Segment Open
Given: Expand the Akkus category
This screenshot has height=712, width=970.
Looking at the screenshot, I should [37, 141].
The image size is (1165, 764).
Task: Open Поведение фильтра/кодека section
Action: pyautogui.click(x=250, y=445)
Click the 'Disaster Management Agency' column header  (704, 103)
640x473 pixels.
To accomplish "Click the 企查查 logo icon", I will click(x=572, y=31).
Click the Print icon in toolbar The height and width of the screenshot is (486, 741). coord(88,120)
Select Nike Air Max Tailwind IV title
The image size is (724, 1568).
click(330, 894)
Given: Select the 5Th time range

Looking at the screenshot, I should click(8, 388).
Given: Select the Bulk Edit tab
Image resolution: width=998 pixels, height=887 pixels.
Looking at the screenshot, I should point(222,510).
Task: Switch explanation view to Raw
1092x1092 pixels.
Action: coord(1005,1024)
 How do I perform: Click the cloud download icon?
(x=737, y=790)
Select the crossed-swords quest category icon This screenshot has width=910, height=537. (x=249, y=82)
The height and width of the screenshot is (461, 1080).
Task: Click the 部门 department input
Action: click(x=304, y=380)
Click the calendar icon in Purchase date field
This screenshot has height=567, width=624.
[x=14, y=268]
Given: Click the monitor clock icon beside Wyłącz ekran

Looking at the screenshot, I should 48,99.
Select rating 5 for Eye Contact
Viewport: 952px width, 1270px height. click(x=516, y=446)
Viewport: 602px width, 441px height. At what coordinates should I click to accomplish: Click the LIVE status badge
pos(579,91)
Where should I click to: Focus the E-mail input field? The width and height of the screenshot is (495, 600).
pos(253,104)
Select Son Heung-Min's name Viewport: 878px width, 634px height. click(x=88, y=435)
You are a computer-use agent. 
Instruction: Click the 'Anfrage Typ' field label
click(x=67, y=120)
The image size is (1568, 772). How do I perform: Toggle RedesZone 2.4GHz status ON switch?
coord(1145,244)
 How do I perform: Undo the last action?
Segment Closed
| About this task |
Output the listing above in full, exactly as written.

| Exercise response |
Given: Expand the Akkus category
This screenshot has height=712, width=970.
Looking at the screenshot, I should [37, 141].
The image size is (1165, 764).
Task: Open Поведение фильтра/кодека section
Action: pyautogui.click(x=250, y=445)
Click the 'Disaster Management Agency' column header  (704, 103)
640x473 pixels.
To accomplish "Click the 企查查 logo icon", I will click(x=572, y=31).
Click the Print icon in toolbar The height and width of the screenshot is (486, 741). coord(88,120)
Select Nike Air Max Tailwind IV title
The image size is (724, 1568).
click(330, 894)
Given: Select the 5Th time range

Looking at the screenshot, I should click(8, 388).
Given: Select the Bulk Edit tab
Image resolution: width=998 pixels, height=887 pixels.
Looking at the screenshot, I should point(222,510).
Task: Switch explanation view to Raw
1092x1092 pixels.
Action: coord(1005,1024)
 How do I perform: Click the cloud download icon?
(x=737, y=790)
Select the crossed-swords quest category icon This screenshot has width=910, height=537. (x=249, y=82)
The height and width of the screenshot is (461, 1080).
Task: Click the 部门 department input
Action: click(x=304, y=380)
Click the calendar icon in Purchase date field
This screenshot has height=567, width=624.
[x=14, y=268]
Given: Click the monitor clock icon beside Wyłącz ekran

Looking at the screenshot, I should 48,99.
Select rating 5 for Eye Contact
Viewport: 952px width, 1270px height. click(x=516, y=446)
Viewport: 602px width, 441px height. At what coordinates should I click to accomplish: Click the LIVE status badge
pos(579,91)
Where should I click to: Focus the E-mail input field? The width and height of the screenshot is (495, 600).
pos(253,104)
Select Son Heung-Min's name Viewport: 878px width, 634px height. click(x=88, y=435)
You are a computer-use agent. 
Instruction: Click the 'Anfrage Typ' field label
click(x=67, y=120)
The image size is (1568, 772). How do I perform: Toggle RedesZone 2.4GHz status ON switch?
coord(1145,244)
 How do I perform: Undo the last action?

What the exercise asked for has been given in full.